The case for the numbers racket, our imported CEOs, a fan kicks around Nixon, and other matters. ASK MR. STATISTICS
By DANIEL SELIGMAN REPORTER ASSOCIATE Patty de Llosa

(FORTUNE Magazine) – Dear Quantperson: I noticed in the February 7 issue of the magazine inexplicably running your stuff that when American corporations were rated on their reputations, the ten with the highest rankings turned out to include four run by managers who came to our country from other lands. (See box, America's Best?) Like your editors' preferences, that proportion seems hard to explain, the more so as there is no discernible national or ethnic pattern behind this result.
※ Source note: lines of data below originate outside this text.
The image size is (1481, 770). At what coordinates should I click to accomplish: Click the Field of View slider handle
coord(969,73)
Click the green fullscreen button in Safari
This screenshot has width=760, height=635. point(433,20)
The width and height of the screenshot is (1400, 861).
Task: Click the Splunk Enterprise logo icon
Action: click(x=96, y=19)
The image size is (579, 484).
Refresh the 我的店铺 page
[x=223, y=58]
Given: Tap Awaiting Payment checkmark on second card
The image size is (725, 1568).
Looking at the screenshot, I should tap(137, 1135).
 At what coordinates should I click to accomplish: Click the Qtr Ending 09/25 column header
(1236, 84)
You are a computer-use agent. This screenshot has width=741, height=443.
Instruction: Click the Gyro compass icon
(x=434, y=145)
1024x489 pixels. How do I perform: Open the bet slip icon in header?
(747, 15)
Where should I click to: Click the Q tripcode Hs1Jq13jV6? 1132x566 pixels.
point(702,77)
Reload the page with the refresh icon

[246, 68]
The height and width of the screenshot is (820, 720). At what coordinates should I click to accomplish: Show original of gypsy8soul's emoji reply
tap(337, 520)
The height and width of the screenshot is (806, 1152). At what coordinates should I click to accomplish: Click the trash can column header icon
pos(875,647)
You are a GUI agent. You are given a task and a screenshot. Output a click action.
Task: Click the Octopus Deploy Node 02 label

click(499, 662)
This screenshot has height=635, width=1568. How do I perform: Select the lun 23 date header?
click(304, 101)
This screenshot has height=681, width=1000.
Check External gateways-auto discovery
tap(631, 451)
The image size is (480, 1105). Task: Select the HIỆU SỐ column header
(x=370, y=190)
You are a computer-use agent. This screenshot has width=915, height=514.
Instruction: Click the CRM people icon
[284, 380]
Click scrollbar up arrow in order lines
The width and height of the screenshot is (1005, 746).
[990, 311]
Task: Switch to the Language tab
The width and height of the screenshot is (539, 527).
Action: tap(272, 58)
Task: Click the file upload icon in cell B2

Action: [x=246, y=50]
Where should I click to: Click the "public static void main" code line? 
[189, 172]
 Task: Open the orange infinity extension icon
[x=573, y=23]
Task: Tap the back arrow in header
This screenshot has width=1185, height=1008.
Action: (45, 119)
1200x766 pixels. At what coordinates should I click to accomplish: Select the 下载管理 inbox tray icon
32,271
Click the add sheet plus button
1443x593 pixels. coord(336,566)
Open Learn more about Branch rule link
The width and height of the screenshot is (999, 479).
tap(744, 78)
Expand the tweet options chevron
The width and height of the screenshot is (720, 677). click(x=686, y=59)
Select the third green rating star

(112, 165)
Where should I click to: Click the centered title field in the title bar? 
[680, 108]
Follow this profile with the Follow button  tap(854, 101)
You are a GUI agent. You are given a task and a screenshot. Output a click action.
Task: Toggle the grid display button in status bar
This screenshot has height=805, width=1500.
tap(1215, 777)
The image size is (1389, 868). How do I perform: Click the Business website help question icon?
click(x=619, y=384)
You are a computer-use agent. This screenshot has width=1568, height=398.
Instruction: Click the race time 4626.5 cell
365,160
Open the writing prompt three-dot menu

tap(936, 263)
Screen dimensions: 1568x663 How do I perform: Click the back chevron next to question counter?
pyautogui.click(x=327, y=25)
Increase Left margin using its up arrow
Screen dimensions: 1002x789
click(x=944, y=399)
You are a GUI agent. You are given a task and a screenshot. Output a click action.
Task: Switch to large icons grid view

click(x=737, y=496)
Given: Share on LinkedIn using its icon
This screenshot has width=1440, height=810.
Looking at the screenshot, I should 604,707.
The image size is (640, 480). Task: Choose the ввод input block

The four ex-foreigners include one Brit (Dennis Weatherstone of J.P. Morgan), one Cuban (Roberto Goizueta of Coca-Cola), one Canadian (Livio DeSimone of 3M), and one German (Wolfgang Schmitt of Rubbermaid). My question is whether that .400 batting average for the non-native managers should be viewed as just a coincidence, or does it more plausibly signify that they make better bosses than their homegrown counterparts? Or are the data perchance more consistent with a plot by the International Chamber of Commerce? By the way, I am not a conspiracy theorist, at least not yet. GETTING SUSPICIOUS

Dear Suspect: One senses that the ways of the world are more explicable than you realize; in any event, the case you present is easy enough to analyze. As noted, four of the ten most highly regarded companies in the FORTUNE survey were run by individuals born abroad. You do not indicate the extent to which large U.S.-based corporations generally are run by such auslanders, but there are reasons to believe the proportion is 10% or less. For example, in a 1993 Business Week list of CEOs, only 68 out of 1,000 proved to have been born outside the U.S. Mr. Statistics shall be conservative and say the best estimate is 10%. So the question is: If non-natives constitute only 10% of our universe, and if we randomly select ten CEOs from this universe, what is the probability that the ten will include at least four from abroad? The answer is that it is extremely improbable. There is only one chance in 78 of the exercise's producing more than three via chance alone. It is therefore highly likely that something else was involved in this particular group of ten. What might it be -- and how might it relate to the superior reputations of the companies headed by the group? The original FORTUNE commentary on the four CEOs suggested that ''as companies increasingly cross borders, they're apparently better off run by executives who have done the same.'' A related | possibility is that the best American corporations may be the most relentlessly ''meritocratic,'' i.e., most willing to turn to superior people even when they are not Yankees. Your conjecture about the International Chamber has definite cinematic potential and will be forwarded to Oliver Stone.